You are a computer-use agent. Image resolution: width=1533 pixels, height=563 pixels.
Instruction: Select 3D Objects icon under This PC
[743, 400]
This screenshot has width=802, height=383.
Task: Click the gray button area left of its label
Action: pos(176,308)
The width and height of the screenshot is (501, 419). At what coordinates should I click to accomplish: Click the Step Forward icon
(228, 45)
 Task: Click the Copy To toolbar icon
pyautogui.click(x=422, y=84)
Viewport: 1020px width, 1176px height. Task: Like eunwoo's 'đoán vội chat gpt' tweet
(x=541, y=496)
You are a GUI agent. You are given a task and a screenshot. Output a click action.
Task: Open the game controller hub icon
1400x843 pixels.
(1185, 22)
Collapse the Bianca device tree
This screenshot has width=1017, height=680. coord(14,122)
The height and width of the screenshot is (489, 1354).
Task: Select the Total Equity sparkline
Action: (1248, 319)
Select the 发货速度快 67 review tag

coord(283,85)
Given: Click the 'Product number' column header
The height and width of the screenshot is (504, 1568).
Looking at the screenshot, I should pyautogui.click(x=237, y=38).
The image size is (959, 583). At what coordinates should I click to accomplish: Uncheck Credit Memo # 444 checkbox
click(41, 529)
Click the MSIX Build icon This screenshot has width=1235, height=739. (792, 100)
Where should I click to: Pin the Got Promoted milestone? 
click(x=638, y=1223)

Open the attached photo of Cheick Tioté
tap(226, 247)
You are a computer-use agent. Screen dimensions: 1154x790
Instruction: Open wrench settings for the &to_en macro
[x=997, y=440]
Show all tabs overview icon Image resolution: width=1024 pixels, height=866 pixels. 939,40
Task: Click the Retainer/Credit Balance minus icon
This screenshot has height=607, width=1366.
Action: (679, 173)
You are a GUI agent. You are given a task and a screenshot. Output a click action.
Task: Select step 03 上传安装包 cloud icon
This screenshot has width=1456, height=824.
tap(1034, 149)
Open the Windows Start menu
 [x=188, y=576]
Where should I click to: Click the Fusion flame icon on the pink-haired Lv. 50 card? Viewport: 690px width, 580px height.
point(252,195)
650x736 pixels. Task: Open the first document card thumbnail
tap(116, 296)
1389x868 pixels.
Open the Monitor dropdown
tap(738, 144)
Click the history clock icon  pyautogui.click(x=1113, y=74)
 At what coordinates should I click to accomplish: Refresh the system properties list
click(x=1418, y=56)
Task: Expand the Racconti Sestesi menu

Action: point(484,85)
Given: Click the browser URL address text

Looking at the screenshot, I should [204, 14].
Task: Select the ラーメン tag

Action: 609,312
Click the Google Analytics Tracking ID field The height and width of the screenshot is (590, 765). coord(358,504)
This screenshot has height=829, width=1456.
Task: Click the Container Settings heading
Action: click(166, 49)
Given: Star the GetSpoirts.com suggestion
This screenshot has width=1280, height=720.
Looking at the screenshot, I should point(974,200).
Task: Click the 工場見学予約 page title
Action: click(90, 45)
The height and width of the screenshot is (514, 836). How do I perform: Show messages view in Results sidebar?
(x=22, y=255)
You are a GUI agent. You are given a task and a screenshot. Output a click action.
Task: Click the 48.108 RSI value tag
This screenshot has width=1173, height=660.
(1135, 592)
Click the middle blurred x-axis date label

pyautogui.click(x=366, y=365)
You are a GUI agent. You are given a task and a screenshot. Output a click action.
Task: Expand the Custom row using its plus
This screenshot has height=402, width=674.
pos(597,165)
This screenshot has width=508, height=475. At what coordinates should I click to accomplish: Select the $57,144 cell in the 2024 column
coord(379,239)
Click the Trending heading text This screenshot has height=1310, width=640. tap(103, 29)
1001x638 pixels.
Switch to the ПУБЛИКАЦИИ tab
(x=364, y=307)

◆ ◆ ◆ ◆

■ The task
Please copy each record shown above exactly.

■ Answer section
You are a computer-use agent. Image resolution: width=1533 pixels, height=563 pixels.
Instruction: Select 3D Objects icon under This PC
[743, 400]
This screenshot has width=802, height=383.
Task: Click the gray button area left of its label
Action: pos(176,308)
The width and height of the screenshot is (501, 419). At what coordinates should I click to accomplish: Click the Step Forward icon
(228, 45)
 Task: Click the Copy To toolbar icon
pyautogui.click(x=422, y=84)
Viewport: 1020px width, 1176px height. Task: Like eunwoo's 'đoán vội chat gpt' tweet
(x=541, y=496)
You are a GUI agent. You are given a task and a screenshot. Output a click action.
Task: Open the game controller hub icon
1400x843 pixels.
(1185, 22)
Collapse the Bianca device tree
This screenshot has width=1017, height=680. coord(14,122)
The height and width of the screenshot is (489, 1354).
Task: Select the Total Equity sparkline
Action: (1248, 319)
Select the 发货速度快 67 review tag

coord(283,85)
Given: Click the 'Product number' column header
The height and width of the screenshot is (504, 1568).
Looking at the screenshot, I should pyautogui.click(x=237, y=38).
The image size is (959, 583). At what coordinates should I click to accomplish: Uncheck Credit Memo # 444 checkbox
click(41, 529)
Click the MSIX Build icon This screenshot has width=1235, height=739. (792, 100)
Where should I click to: Pin the Got Promoted milestone? 
click(x=638, y=1223)

Open the attached photo of Cheick Tioté
tap(226, 247)
You are a computer-use agent. Screen dimensions: 1154x790
Instruction: Open wrench settings for the &to_en macro
[x=997, y=440]
Show all tabs overview icon Image resolution: width=1024 pixels, height=866 pixels. 939,40
Task: Click the Retainer/Credit Balance minus icon
This screenshot has height=607, width=1366.
Action: (679, 173)
You are a GUI agent. You are given a task and a screenshot. Output a click action.
Task: Select step 03 上传安装包 cloud icon
This screenshot has width=1456, height=824.
tap(1034, 149)
Open the Windows Start menu
 [x=188, y=576]
Where should I click to: Click the Fusion flame icon on the pink-haired Lv. 50 card? Viewport: 690px width, 580px height.
point(252,195)
650x736 pixels. Task: Open the first document card thumbnail
tap(116, 296)
1389x868 pixels.
Open the Monitor dropdown
tap(738, 144)
Click the history clock icon  pyautogui.click(x=1113, y=74)
 At what coordinates should I click to accomplish: Refresh the system properties list
click(x=1418, y=56)
Task: Expand the Racconti Sestesi menu

Action: point(484,85)
Given: Click the browser URL address text

Looking at the screenshot, I should [204, 14].
Task: Select the ラーメン tag

Action: 609,312
Click the Google Analytics Tracking ID field The height and width of the screenshot is (590, 765). coord(358,504)
This screenshot has height=829, width=1456.
Task: Click the Container Settings heading
Action: click(166, 49)
Given: Star the GetSpoirts.com suggestion
This screenshot has width=1280, height=720.
Looking at the screenshot, I should point(974,200).
Task: Click the 工場見学予約 page title
Action: click(90, 45)
The height and width of the screenshot is (514, 836). How do I perform: Show messages view in Results sidebar?
(x=22, y=255)
You are a GUI agent. You are given a task and a screenshot. Output a click action.
Task: Click the 48.108 RSI value tag
This screenshot has width=1173, height=660.
(1135, 592)
Click the middle blurred x-axis date label

pyautogui.click(x=366, y=365)
You are a GUI agent. You are given a task and a screenshot. Output a click action.
Task: Expand the Custom row using its plus
This screenshot has height=402, width=674.
pos(597,165)
This screenshot has width=508, height=475. At what coordinates should I click to accomplish: Select the $57,144 cell in the 2024 column
coord(379,239)
Click the Trending heading text This screenshot has height=1310, width=640. tap(103, 29)
1001x638 pixels.
Switch to the ПУБЛИКАЦИИ tab
(x=364, y=307)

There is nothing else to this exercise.